• **ARTICLE**

○ ○ ○ ○

In their 1996 policy paper, "A Clean Break: A Strategy for
Securing the Realm" - written for Israeli Prime Minister, Benjamin
Netanyahu, no less! — Perle, Feith and Wurmser recommended that Israel
find pretexts for waging wars of aggression that would roll back its
Arab neighbors.
"The centerpiece of their recommendations was the
removal of Saddam Hussein as the first step into remaking the Middle
East into a region friendly, instead of hostile, to Israel." [Bamford,
p. 262]
Arguably treasonous? Yes, especially when you consider the following
observations by Bamford:
"It was rather extraordinary for a trio of
former, and potentially future, high-ranking American government
officials to become advisers to a foreign government. More unsettling
still was the fact that they were recommending acts of war in which
Americans could be killed, and also ways to masquerade the true purpose
of the attacks from the American public." [p. 263]
Bamford also devoted a few pages to Douglas Feith, noting his
friendship with Joseph Churba, an associate of Rabbi Meir Kahane of the
terrorist Jewish Defense League, as well as his worsening pro-Israel
and anti-Arab extremism, which he brought into the Department of
Defense under President George W. Bush. [pp. 278-82]
Thus, was it an accident that the Pentagon's Policy Counterterrorism
Evaluation Group, headed by Feith (and derisively called Feith's
Gestapo Office by Colin Powell), seized upon shards of evidence already
discounted by the officially responsible intelligence agencies in order
to claim that Saddam Hussein had ties to al Qaeda? Was it mere
coincidence that, by providing such bogus intelligence to justify
regime change in Iraq, Feith was able to advance the centerpiece of his
"Clean Break" recommendations for Israel from inside the Department of
Defense?

○ ○ ○ ○

• **DATA EXTRACT**

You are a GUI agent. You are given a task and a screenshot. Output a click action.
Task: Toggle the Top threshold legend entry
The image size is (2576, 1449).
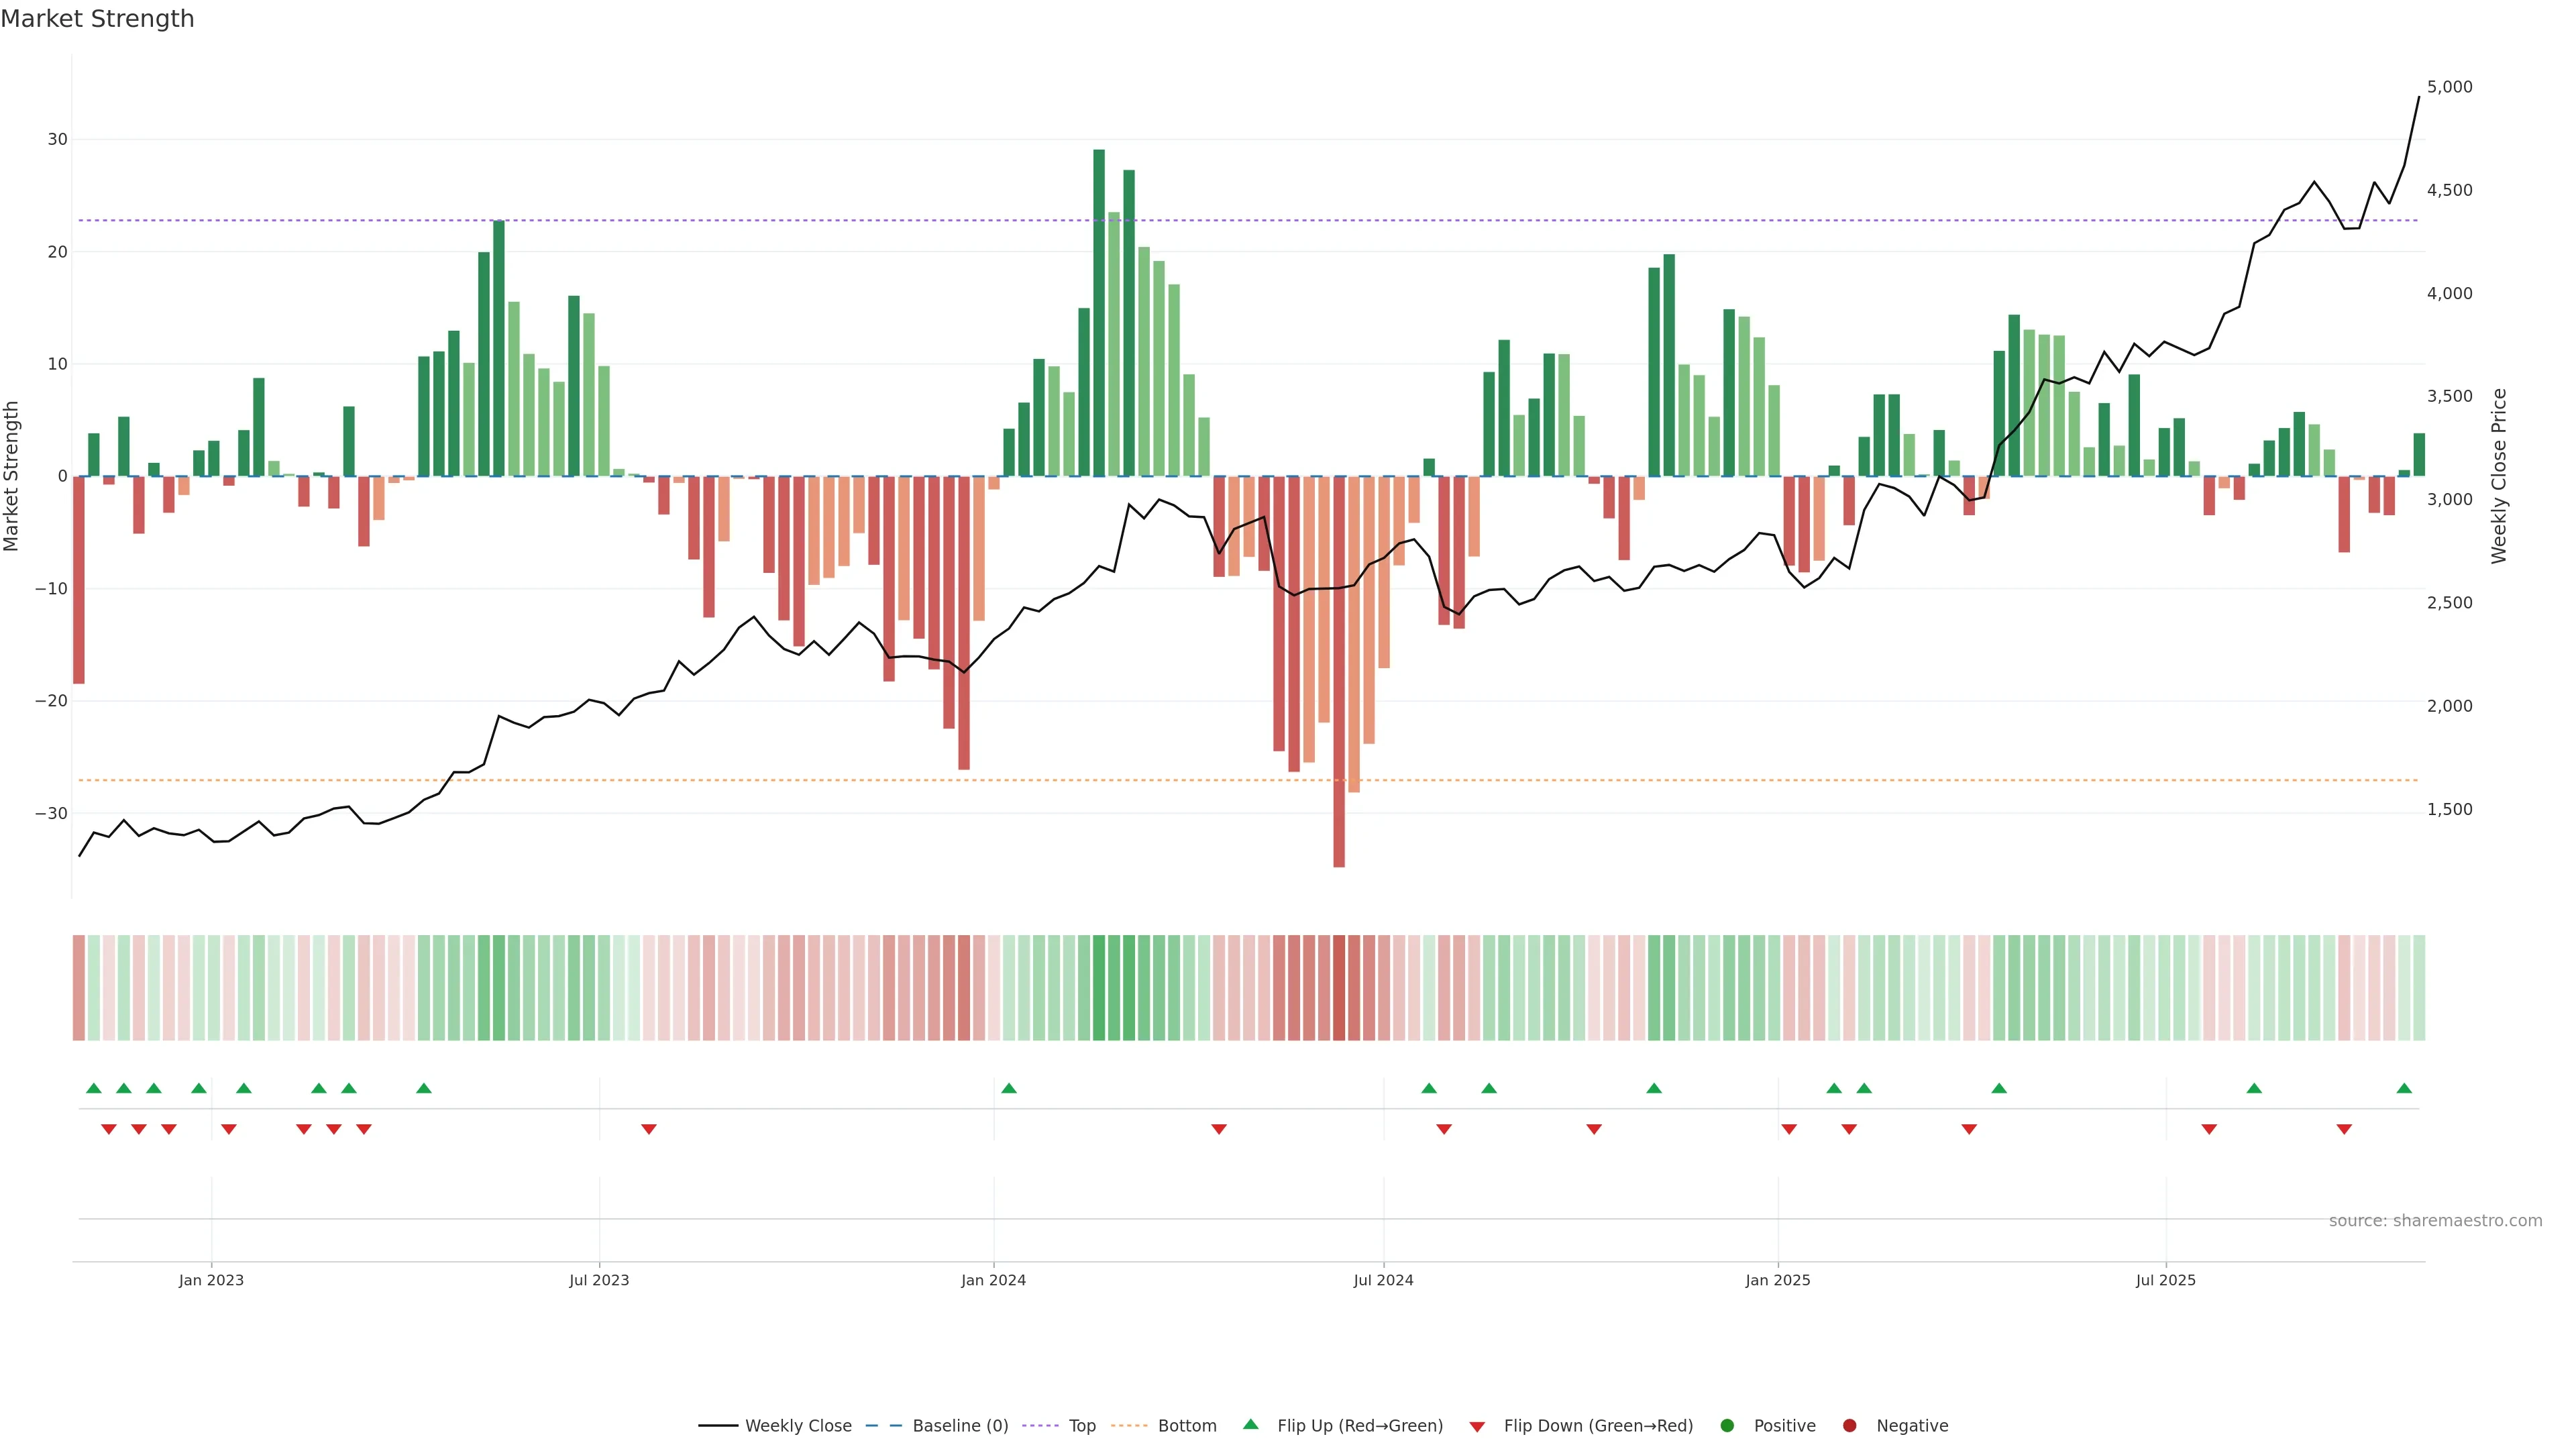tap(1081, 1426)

○ ○ ○ ○

• **TASK PROMPT**
Could you extend the article on the "Clean Break" paper and Douglas Feith, starting right after its last sentence?

• **REPLY TO THE EXERCISE**
Even worse, there's evidence to suggest that the "Clean Break"
proposals shaped the Bush administration's obsession with regime change
in Iraq. Consider the eyewitness testimony of former Treasury Secretary
Paul O'Neill, who attended the very first meeting of Bush's National
Security Council. Beyond being devoted to the Middle East, even that
very first meeting was scripted.
Scripting explains why Bush would ask National Security Adviser,
Condoleezza Rice: "So, Condi, what are we going to talk about today?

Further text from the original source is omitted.